Brief: The data below is to be set down again exactly as written.

─── Task inputs ───

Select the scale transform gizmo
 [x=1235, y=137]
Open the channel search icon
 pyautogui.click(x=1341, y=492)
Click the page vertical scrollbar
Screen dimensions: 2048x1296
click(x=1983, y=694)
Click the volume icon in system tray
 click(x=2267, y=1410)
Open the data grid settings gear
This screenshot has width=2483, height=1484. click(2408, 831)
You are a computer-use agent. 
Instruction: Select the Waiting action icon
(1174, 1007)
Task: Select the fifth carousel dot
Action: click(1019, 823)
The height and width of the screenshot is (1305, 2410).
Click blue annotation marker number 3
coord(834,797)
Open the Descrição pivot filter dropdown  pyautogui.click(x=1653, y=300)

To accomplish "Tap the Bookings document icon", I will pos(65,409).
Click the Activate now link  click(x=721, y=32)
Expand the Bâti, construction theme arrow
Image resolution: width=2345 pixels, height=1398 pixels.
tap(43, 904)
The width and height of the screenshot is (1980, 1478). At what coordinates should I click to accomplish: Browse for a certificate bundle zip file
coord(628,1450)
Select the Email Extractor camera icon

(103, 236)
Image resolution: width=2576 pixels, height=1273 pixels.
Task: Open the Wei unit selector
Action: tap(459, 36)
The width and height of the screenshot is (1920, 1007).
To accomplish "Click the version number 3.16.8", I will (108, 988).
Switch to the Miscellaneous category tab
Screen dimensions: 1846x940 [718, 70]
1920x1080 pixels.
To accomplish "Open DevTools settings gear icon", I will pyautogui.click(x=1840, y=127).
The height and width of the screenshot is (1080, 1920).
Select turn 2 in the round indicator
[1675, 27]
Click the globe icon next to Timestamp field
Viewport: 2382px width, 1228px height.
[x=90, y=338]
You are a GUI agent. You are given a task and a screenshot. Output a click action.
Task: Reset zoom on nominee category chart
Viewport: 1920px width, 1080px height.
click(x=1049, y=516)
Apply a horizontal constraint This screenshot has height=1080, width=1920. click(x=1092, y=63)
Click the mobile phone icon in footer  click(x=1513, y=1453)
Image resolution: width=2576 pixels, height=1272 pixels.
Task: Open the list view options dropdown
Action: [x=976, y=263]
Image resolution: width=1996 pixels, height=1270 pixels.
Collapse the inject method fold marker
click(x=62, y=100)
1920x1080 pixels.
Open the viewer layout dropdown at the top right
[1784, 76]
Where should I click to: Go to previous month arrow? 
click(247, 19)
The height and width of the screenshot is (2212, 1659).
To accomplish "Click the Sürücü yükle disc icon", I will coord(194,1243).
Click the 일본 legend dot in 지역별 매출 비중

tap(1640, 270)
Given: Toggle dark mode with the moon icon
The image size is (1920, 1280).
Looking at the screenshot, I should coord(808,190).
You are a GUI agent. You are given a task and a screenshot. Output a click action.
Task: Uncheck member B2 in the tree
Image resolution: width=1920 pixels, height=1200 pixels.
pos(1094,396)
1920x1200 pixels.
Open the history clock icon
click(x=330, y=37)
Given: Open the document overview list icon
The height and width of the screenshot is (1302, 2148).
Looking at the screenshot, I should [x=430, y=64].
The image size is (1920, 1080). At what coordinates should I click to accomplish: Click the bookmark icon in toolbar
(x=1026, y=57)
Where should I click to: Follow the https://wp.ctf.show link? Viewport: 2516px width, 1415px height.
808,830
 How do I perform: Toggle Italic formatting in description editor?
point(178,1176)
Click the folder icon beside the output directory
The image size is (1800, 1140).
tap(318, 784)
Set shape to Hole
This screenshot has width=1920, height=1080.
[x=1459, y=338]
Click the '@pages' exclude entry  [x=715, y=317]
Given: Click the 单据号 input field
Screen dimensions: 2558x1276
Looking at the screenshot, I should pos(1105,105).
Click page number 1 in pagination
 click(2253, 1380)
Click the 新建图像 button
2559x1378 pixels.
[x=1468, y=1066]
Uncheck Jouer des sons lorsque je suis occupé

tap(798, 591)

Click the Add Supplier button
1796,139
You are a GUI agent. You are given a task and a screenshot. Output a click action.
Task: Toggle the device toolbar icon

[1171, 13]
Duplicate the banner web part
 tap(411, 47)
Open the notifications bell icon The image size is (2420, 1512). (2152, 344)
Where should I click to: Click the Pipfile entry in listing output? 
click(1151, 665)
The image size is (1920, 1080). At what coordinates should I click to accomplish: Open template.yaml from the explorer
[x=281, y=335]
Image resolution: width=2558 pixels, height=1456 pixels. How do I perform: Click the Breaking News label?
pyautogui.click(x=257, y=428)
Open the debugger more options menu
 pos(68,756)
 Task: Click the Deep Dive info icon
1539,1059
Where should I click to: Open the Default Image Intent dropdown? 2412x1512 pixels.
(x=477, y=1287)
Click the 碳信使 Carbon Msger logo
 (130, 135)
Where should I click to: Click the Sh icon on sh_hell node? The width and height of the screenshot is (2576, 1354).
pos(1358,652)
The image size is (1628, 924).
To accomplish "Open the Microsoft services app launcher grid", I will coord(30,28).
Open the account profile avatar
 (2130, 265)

───

Output for this exercise:
Select the scale transform gizmo
 [x=1235, y=137]
Open the channel search icon
 pyautogui.click(x=1341, y=492)
Click the page vertical scrollbar
Screen dimensions: 2048x1296
click(x=1983, y=694)
Click the volume icon in system tray
 click(x=2267, y=1410)
Open the data grid settings gear
This screenshot has width=2483, height=1484. click(2408, 831)
You are a computer-use agent. 
Instruction: Select the Waiting action icon
(1174, 1007)
Task: Select the fifth carousel dot
Action: click(1019, 823)
The height and width of the screenshot is (1305, 2410).
Click blue annotation marker number 3
coord(834,797)
Open the Descrição pivot filter dropdown  pyautogui.click(x=1653, y=300)

To accomplish "Tap the Bookings document icon", I will pos(65,409).
Click the Activate now link  click(x=721, y=32)
Expand the Bâti, construction theme arrow
Image resolution: width=2345 pixels, height=1398 pixels.
tap(43, 904)
The width and height of the screenshot is (1980, 1478). At what coordinates should I click to accomplish: Browse for a certificate bundle zip file
coord(628,1450)
Select the Email Extractor camera icon

(103, 236)
Image resolution: width=2576 pixels, height=1273 pixels.
Task: Open the Wei unit selector
Action: tap(459, 36)
The width and height of the screenshot is (1920, 1007).
To accomplish "Click the version number 3.16.8", I will (108, 988).
Switch to the Miscellaneous category tab
Screen dimensions: 1846x940 [718, 70]
1920x1080 pixels.
To accomplish "Open DevTools settings gear icon", I will pyautogui.click(x=1840, y=127).
The height and width of the screenshot is (1080, 1920).
Select turn 2 in the round indicator
[1675, 27]
Click the globe icon next to Timestamp field
Viewport: 2382px width, 1228px height.
[x=90, y=338]
You are a GUI agent. You are given a task and a screenshot. Output a click action.
Task: Reset zoom on nominee category chart
Viewport: 1920px width, 1080px height.
click(x=1049, y=516)
Apply a horizontal constraint This screenshot has height=1080, width=1920. click(x=1092, y=63)
Click the mobile phone icon in footer  click(x=1513, y=1453)
Image resolution: width=2576 pixels, height=1272 pixels.
Task: Open the list view options dropdown
Action: [x=976, y=263]
Image resolution: width=1996 pixels, height=1270 pixels.
Collapse the inject method fold marker
click(x=62, y=100)
1920x1080 pixels.
Open the viewer layout dropdown at the top right
[1784, 76]
Where should I click to: Go to previous month arrow? 
click(247, 19)
The height and width of the screenshot is (2212, 1659).
To accomplish "Click the Sürücü yükle disc icon", I will coord(194,1243).
Click the 일본 legend dot in 지역별 매출 비중

tap(1640, 270)
Given: Toggle dark mode with the moon icon
The image size is (1920, 1280).
Looking at the screenshot, I should coord(808,190).
You are a GUI agent. You are given a task and a screenshot. Output a click action.
Task: Uncheck member B2 in the tree
Image resolution: width=1920 pixels, height=1200 pixels.
pos(1094,396)
1920x1200 pixels.
Open the history clock icon
click(x=330, y=37)
Given: Open the document overview list icon
The height and width of the screenshot is (1302, 2148).
Looking at the screenshot, I should [x=430, y=64].
The image size is (1920, 1080). At what coordinates should I click to accomplish: Click the bookmark icon in toolbar
(x=1026, y=57)
Where should I click to: Follow the https://wp.ctf.show link? Viewport: 2516px width, 1415px height.
808,830
 How do I perform: Toggle Italic formatting in description editor?
point(178,1176)
Click the folder icon beside the output directory
The image size is (1800, 1140).
tap(318, 784)
Set shape to Hole
This screenshot has width=1920, height=1080.
[x=1459, y=338]
Click the '@pages' exclude entry  [x=715, y=317]
Given: Click the 单据号 input field
Screen dimensions: 2558x1276
Looking at the screenshot, I should pos(1105,105).
Click page number 1 in pagination
 click(2253, 1380)
Click the 新建图像 button
2559x1378 pixels.
[x=1468, y=1066]
Uncheck Jouer des sons lorsque je suis occupé

tap(798, 591)

Click the Add Supplier button
1796,139
You are a GUI agent. You are given a task and a screenshot. Output a click action.
Task: Toggle the device toolbar icon

[1171, 13]
Duplicate the banner web part
 tap(411, 47)
Open the notifications bell icon The image size is (2420, 1512). (2152, 344)
Where should I click to: Click the Pipfile entry in listing output? 
click(1151, 665)
The image size is (1920, 1080). At what coordinates should I click to accomplish: Open template.yaml from the explorer
[x=281, y=335]
Image resolution: width=2558 pixels, height=1456 pixels. How do I perform: Click the Breaking News label?
pyautogui.click(x=257, y=428)
Open the debugger more options menu
 pos(68,756)
 Task: Click the Deep Dive info icon
1539,1059
Where should I click to: Open the Default Image Intent dropdown? 2412x1512 pixels.
(x=477, y=1287)
Click the 碳信使 Carbon Msger logo
 (130, 135)
Where should I click to: Click the Sh icon on sh_hell node? The width and height of the screenshot is (2576, 1354).
pos(1358,652)
The image size is (1628, 924).
To accomplish "Open the Microsoft services app launcher grid", I will coord(30,28).
Open the account profile avatar
 (2130, 265)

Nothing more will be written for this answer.